In another interview with state television, the President of Zimbabwe said the Zimbabwe African National Union – Patriotic Front (ZANU-PF), would choose their own leader the moment he was no more. “Our members of the party will certainly select someone, once I say I am now retiring, but not yet, he is quoted to have said. I can still go some distance, can’t I?”
At the extreme end of West Africa, Abdoulaye Wade, born officially in 1926, is preparing to ignore the protests on the streets, and contest the Senegalese presidential elections. At 85, the former opposition leader, who has already served 12 years as Head of State of the Republic, is obviously having fond memories of the concept of President for Life.
Wade was born on May 29, 1926 – but some say, he might have been born several years earlier. After several years in opposition, during which he lost four elections, Abdoulaye Wade won the presidential election in 2000 on the second round ballot. He had taken the second place with 31 percent in the ballot on February 27. Incumbent Abdou Diouf could not win an outright majority in the first round. That gave the veteran opposition leader the opportunity to rally the support of other presidential candidates to grab the vote in the second round, with a majority of 54 percent.
Wade was inaugurated as President of Senegal in Dakar, on April 1, 2000. In 2007, he won the presidential race in the first round, with 55.9 percent.
The main opposition parties disputed Wade’s victory, and questioned his legitimacy. They boycotted the parliamentary election, and the re-established Senate vote, later in the year.
Wade responded in an interview with Le Soleil, Senegal’s leading newspaper, on May 19, 2008, that there was no longer any possibility of dialogue with the opposition.
“Let them do what they want, it does not bother me. So long as they respect law and order.”
At the African Union Summit in Accra, in 2007, Wade supported Colonel Muammar Ghaddafi’s proposal for the formation of a United States of Africa. “If we fail to unite, we will become weak and live isolated in countries that are divided.”
In July 2008, the National Assembly in Dakar approved a constitutional amendment increasing the length of the Presidential term to seven years. The amendment did not apply to Wade’s 2007 to 2012 term, but Minister of Justice Madicke Niang stressed on the occasion that Wade could potentially run for re-election in 2012, if he was still healthy. On September 17, 2009, Wade confirmed that he would run for a third term “if God gives me a longer life.”

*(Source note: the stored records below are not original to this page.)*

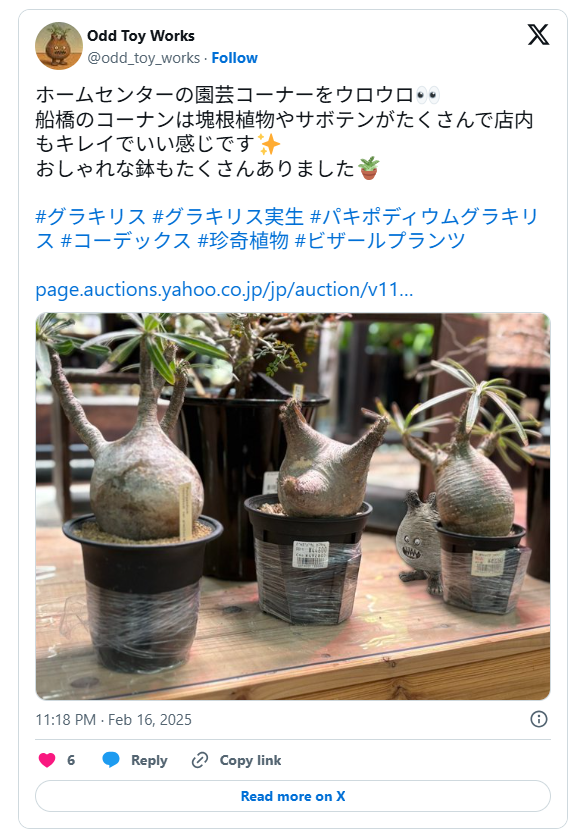Open the #グラキリス実生 hashtag
The height and width of the screenshot is (837, 576).
coord(228,216)
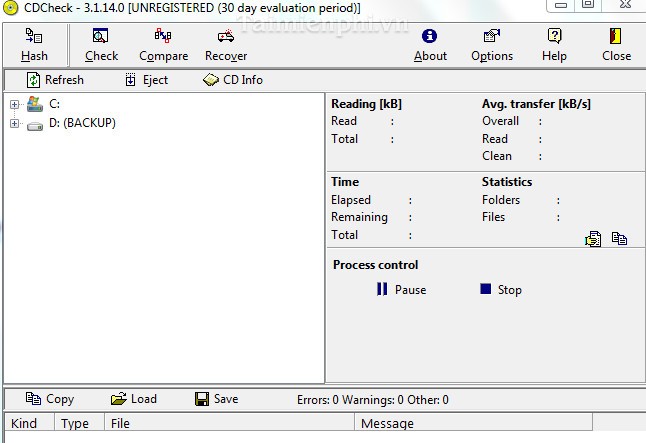The width and height of the screenshot is (646, 443).
Task: Eject the selected disc
Action: (146, 80)
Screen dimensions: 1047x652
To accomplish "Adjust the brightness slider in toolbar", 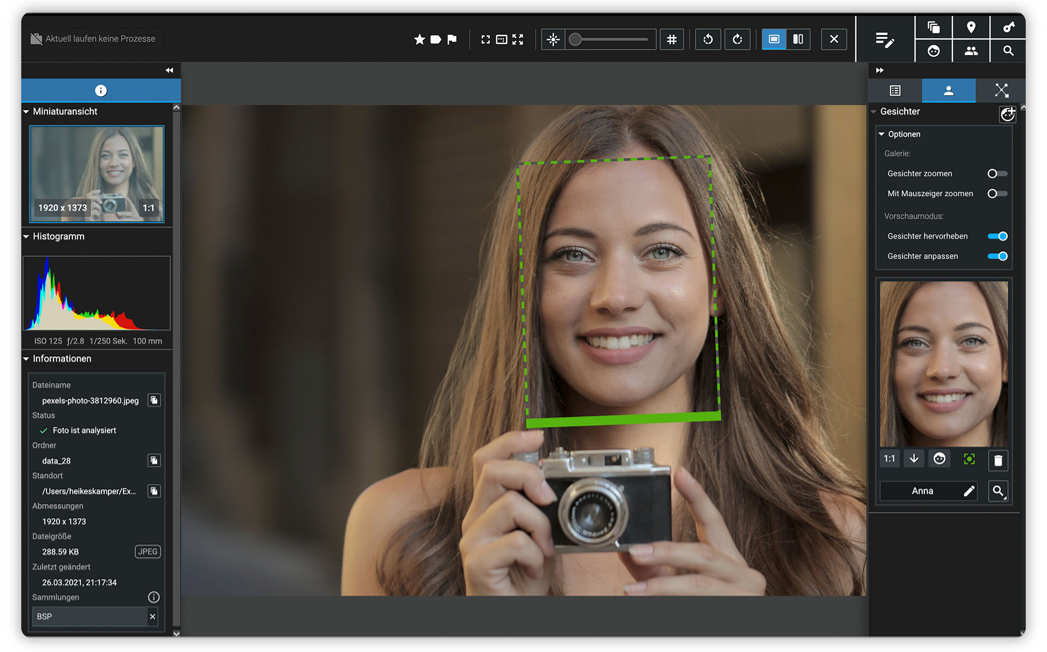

At a rally on July 14, 2011, Wade told supporters thus: “I said that I can take it back” – explaining his decision to go back on his word of 2007, never to run for a third term.
On January 27, 2012, Abdoulaye Wade was officially approved by the Constitutional Court to run for the third time. Following this announcement, enraged youth took to the streets in protest.
Wade’s main accusation is that he has promoted hegemony. The widespread view in political circles in Dakar is that Wade’s son Karim, Minister of State for International Co-Operation, Urban and Regional Planning, Air Transport and Infrastructure, is being groomed to take over from his father.
In a continent where inheritance from father to son appears to be a political norm, there is the fear that Wade is paving the way for his son to take charge of one of Africa’s true democracies.